***** Exercise passage *****
This blog was written by Apprentice Nation team member, Jessica Oghenegweke

Last week we were celebrating Volunteers Week, but it has also been heartbreaking and challenging following the tragic death of George Floyd. I’ve been struggling to understand how anyone would actively not want to get involved and view this as a human rights issue, but upon reflection, I have realised how incredibly lucky I am. Through participating in the NCS Leaders programme in the Autumn of 2013, it catapulted me into a new world of social cohesion, volunteering and being able to not only learn and be passionate about multiple social issues but actively get involved and help fight against them.

Jessica Oghenegweke interviewing Jaykae at Apprentice Nation in Manchester
Jessica interviewing Jaykae at Apprentice Nation in Manchester

Without this experience shaping my character, I definitely wouldn’t be who I am today. Volunteering is more than a verb. It not only teaches you more about certain issues and movements, or empowers you to believe you have the ability to change the world, it also introduces you to an array of different people you probably would never meet in day to day life. In my experience, these people who are of all ages, races, religions, backgrounds and cultures enrich the volunteering experience just as much as the act of giving back. For some people, just being able to collaborate with someone who you have preconceived ideas about based on their appearance and have a positive experience, can eradicate years of unconscious bias they have built. These people can also teach you something new about the cause you’re volunteering for, about themselves or other ways in which you could give back. These people, as I’ve learnt, can also turn into family.

Through throwing yourself into an unfamiliar situation, whether solo or with friends, it pushes you out of your comfort zone, forcing you to grow. It can massively improve your confidence, networking skills and ways in which you treat other people going forward. It can also just make you feel fantastic – some of the happiest faces I’ve seen are after a finished day of transforming a youth venue or a charity gig gone great!
*****
= Prompt =
In the blog post above on volunteering, when did the writer take part in the NCS Leaders programme?
***** Provided material *****
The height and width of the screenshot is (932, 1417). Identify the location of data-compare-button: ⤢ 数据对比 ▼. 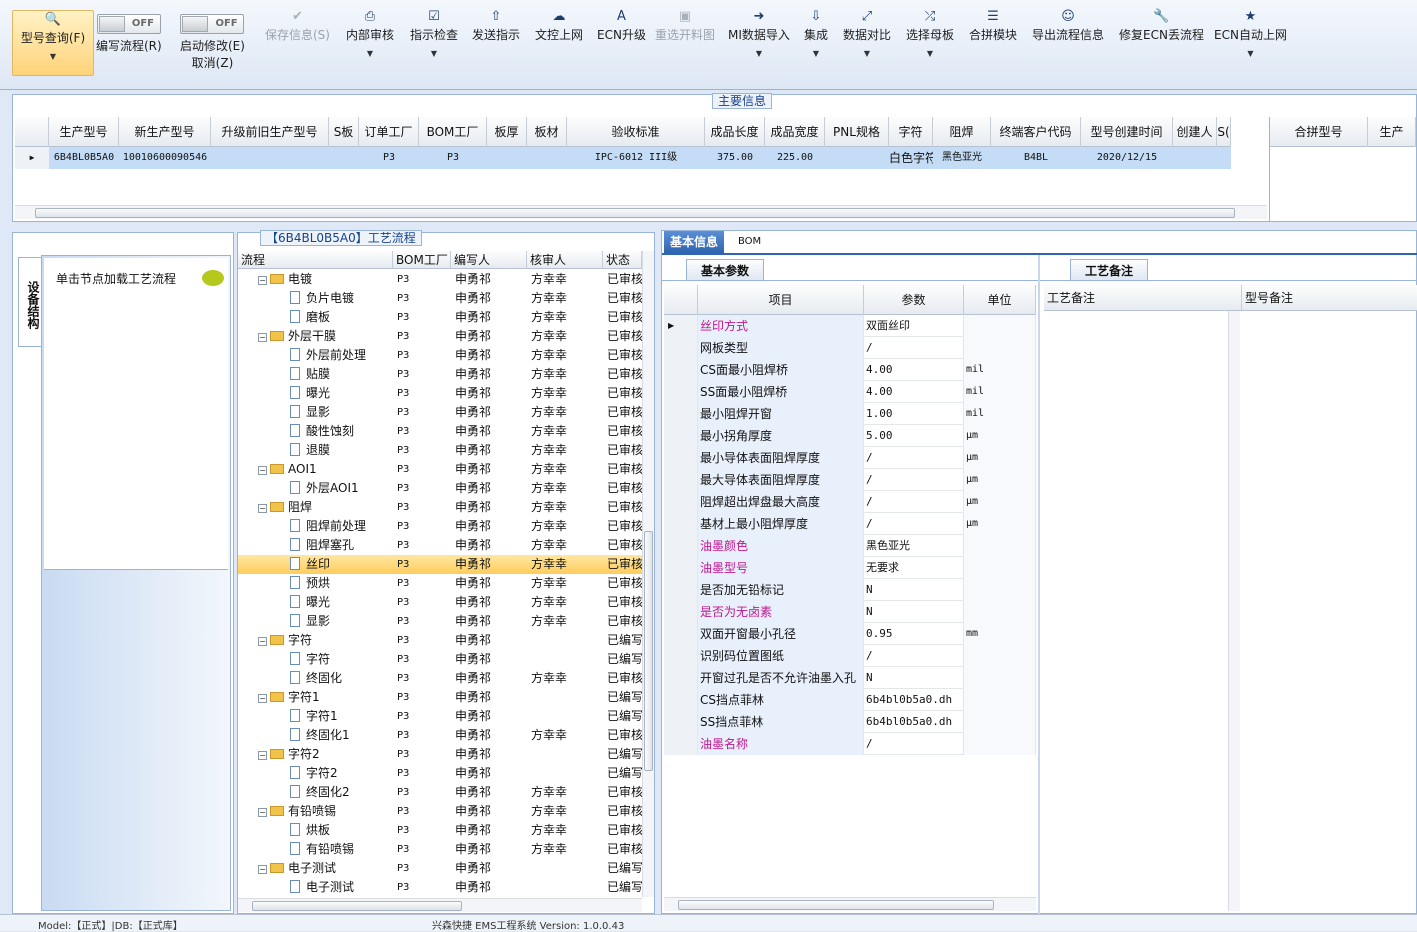
(867, 44).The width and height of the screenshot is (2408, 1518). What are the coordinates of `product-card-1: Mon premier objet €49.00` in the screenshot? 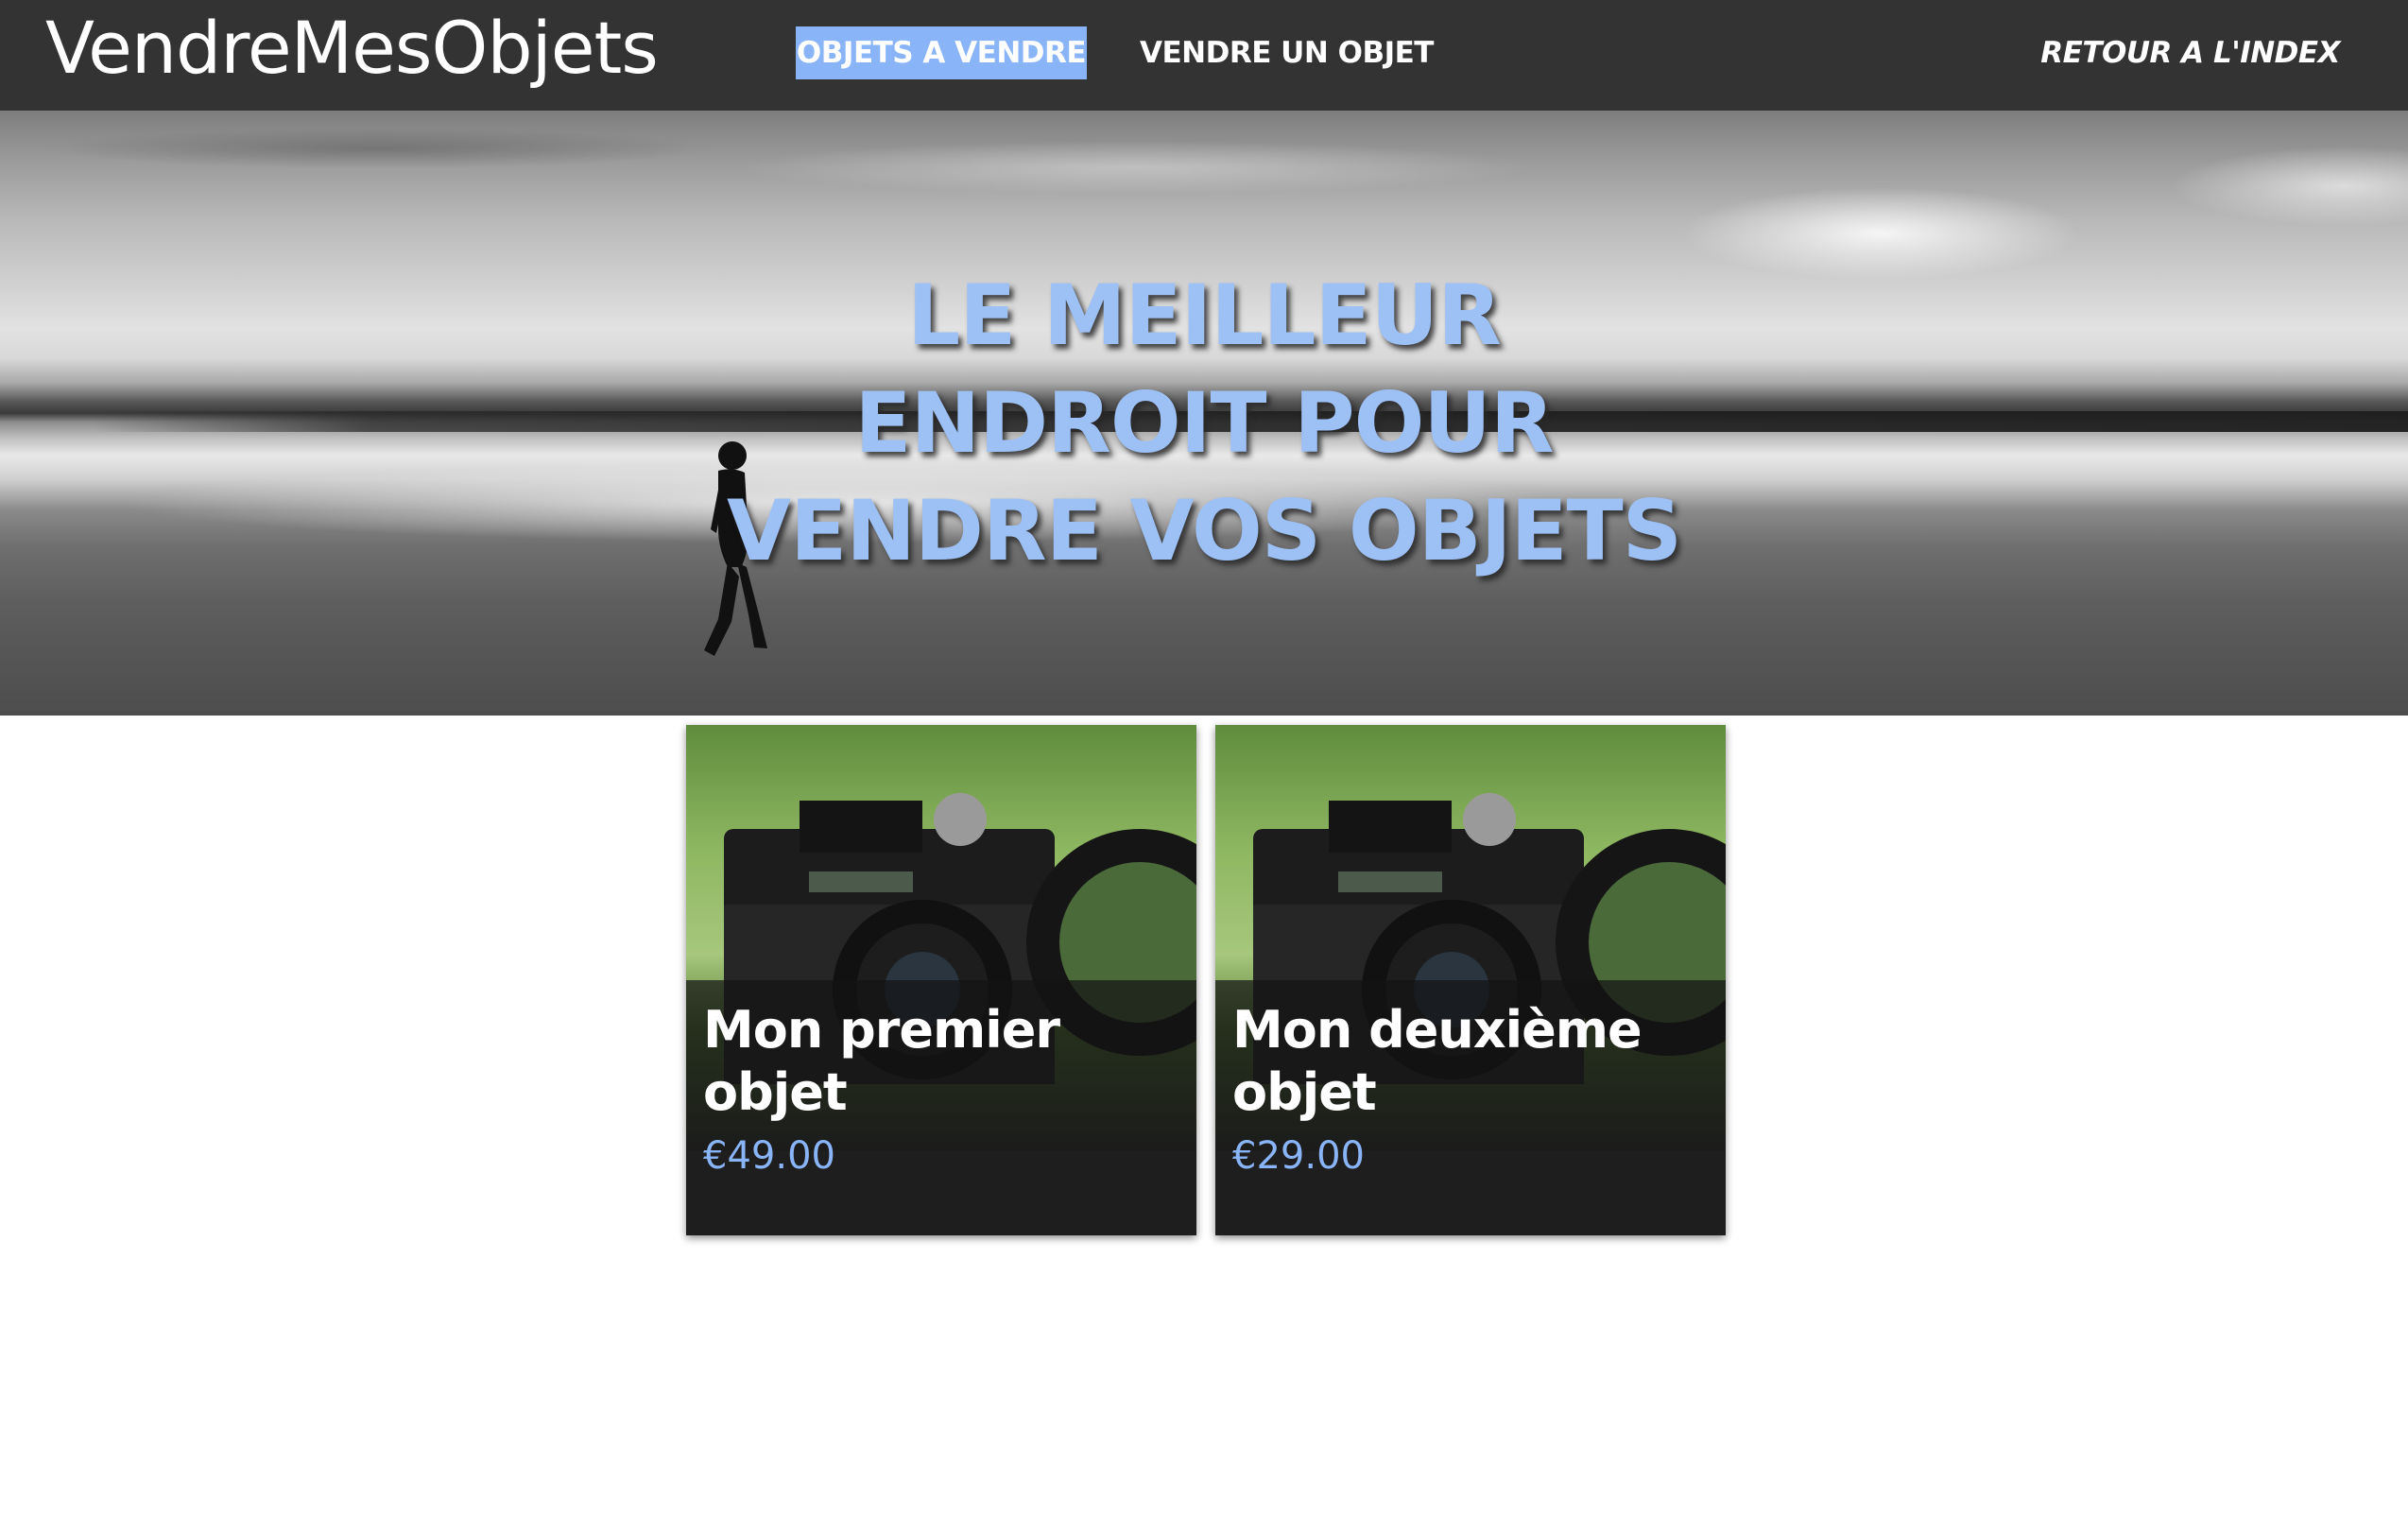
*****
= Solved problem =
In the autumn of 2013.